Even though the Court found that both theories of recovery were legally viable, it determined that each was a separate compensatory remedy predicated upon the same alleged harm. Therefore, the well-established rule against “double recovery” precluded the laborers from recovering both the unpaid minimum wages and the one hour of premium pay. The Court tethered its conclusion to the California Supreme Court’s holding in Murphy that Section 226.7’s “additional hour of pay” is akin to a wage and not a penalty. Accordingly, much like a vintner choosing between white wine and red wine, the laborers would have to choose either their actual damages (i.e., the alleged unpaid time) or the additional hour of pay under Section 226.7.

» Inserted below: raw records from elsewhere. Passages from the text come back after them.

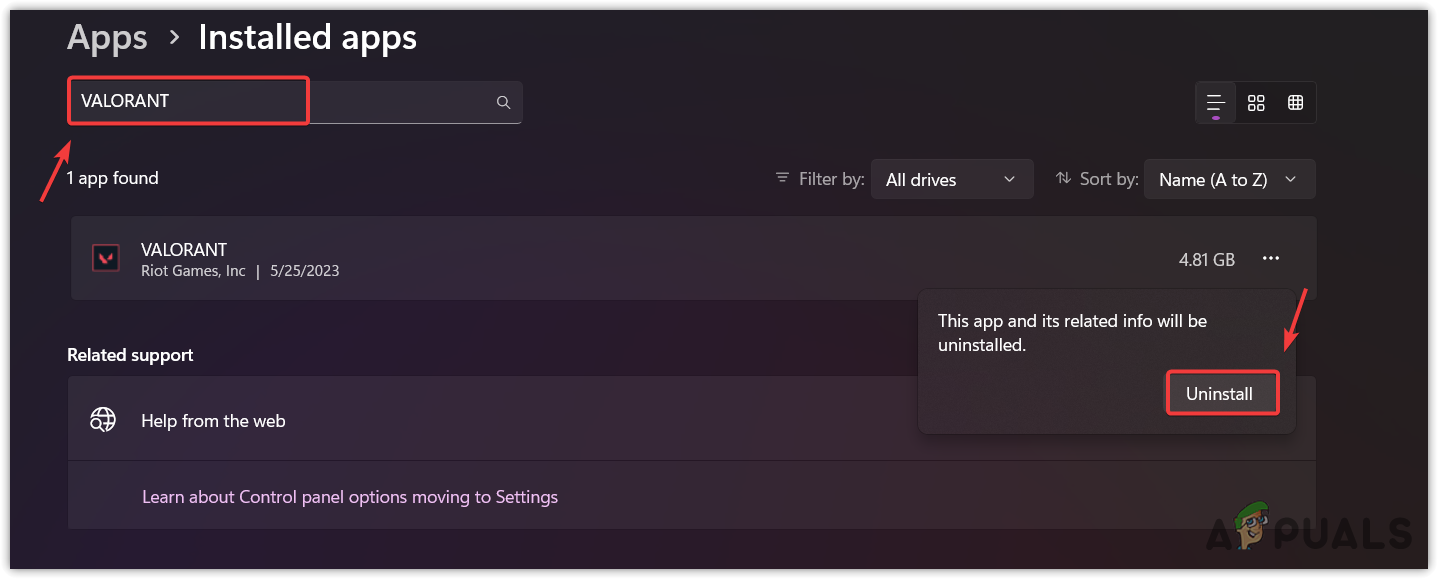Click the Installed apps breadcrumb title
This screenshot has width=1438, height=579.
coord(307,38)
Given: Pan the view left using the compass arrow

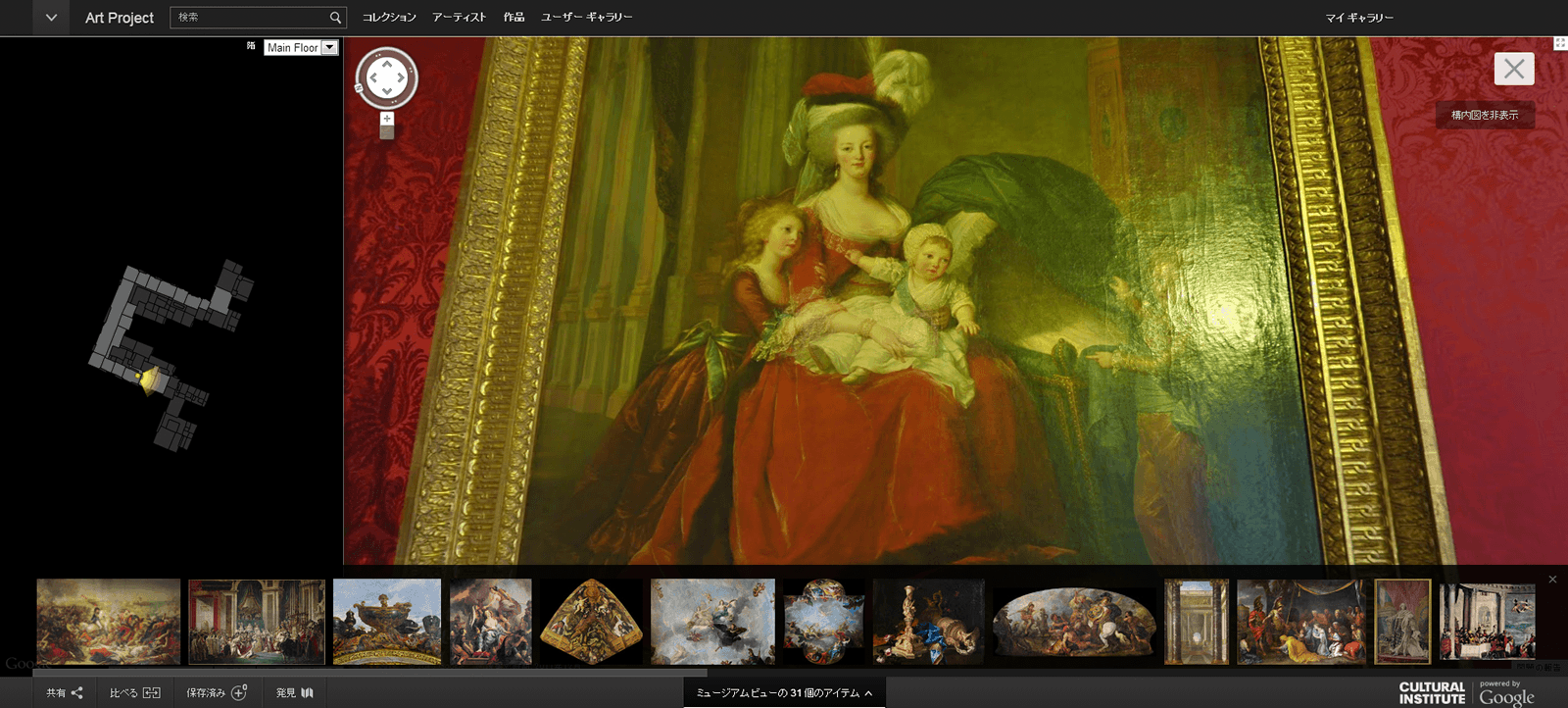Looking at the screenshot, I should coord(372,77).
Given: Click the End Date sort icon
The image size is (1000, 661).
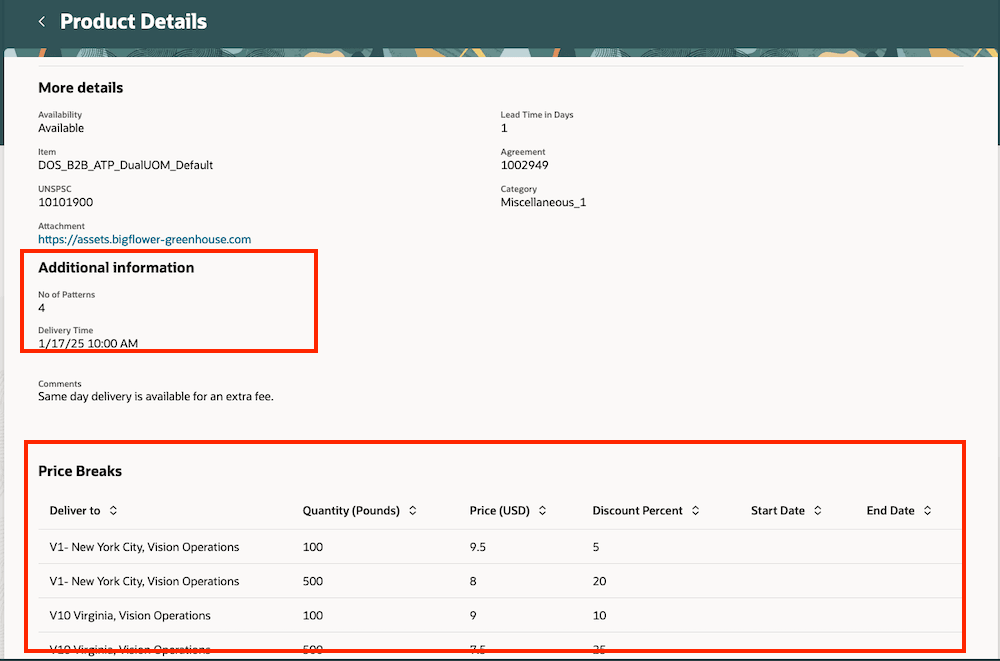Looking at the screenshot, I should [x=927, y=511].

Here, the trial court had awarded damages solely based upon Section 226.7 and, therefore, the damages award was based upon the higher additional $8.00 per hour of premium pay rather than the fractional actual damages for the alleged unpaid rest break time ($8.00 x one-third of an hour, or $2.67, for each day that Martinez allegedly failed to provide paid rest periods). Although the laborers were not permitted to choose their preferred recovery method in the trial court – i.e., either the higher premium pay v. the smaller fractional actual damages – the Court reasoned that the trial court’s selection of the higher premium pay award was not reversible error because it maximized the laborers’ recovery and they were not prejudiced by the choice.
California employers should note two takeaways from this case. First, any employer utilizing a piece-rate system should review its policies and practices to ensure it is complying with the complex piece-rate and rest break rules. Second, employers facing kitchen sink wage-hour lawsuits that potentially seek double recovery or the stacking of penalties may be able to argue for the reduction of potential exposure based upon the no double recovery rule set forth in Sanchez v. Martinez.